Beaucoup de parents se demandent : “Est-ce trop tôt ?” ou “Est-ce nécessaire ?”. Plusieurs raisons plaident pour un échange précoce, adapté à l’âge et à la maturité de l’adolescente :
- Les infections à papillomavirus humain (HPV) : Ces virus, responsables de près de 100% des cancers du col de l’utérus, s’attrapent lors des premiers contacts sexuels. La plupart des infections guérissent spontanément, mais certaines persistent et peuvent évoluer vers des lésions précancéreuses, voire un cancer 10 à 20 ans plus tard (Source : Institut National du Cancer).
- Vaccination et dépistage : le bon moment : La vaccination contre les HPV est recommandée dès 11 ans pour les filles et les garçons, avant le début de la vie sexuelle (Source : HAS).
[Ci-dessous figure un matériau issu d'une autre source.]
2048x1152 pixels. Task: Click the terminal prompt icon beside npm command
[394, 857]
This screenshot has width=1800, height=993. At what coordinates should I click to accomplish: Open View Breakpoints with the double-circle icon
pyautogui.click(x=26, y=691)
Le dépistage, lui, débute généralement à 25 ans mais il est utile d’en parler avant, pour préparer, dédramatiser, et permettre à votre fille de se sentir informée et actrice de sa santé.
- L’importance de lutter contre les idées fausses et le tabou : Manque de connaissance, stigmatisation de la sexualité féminine, crainte des examens… Autant de freins qui, s’ils persistent, éloignent les jeunes femmes du dépistage plus tard.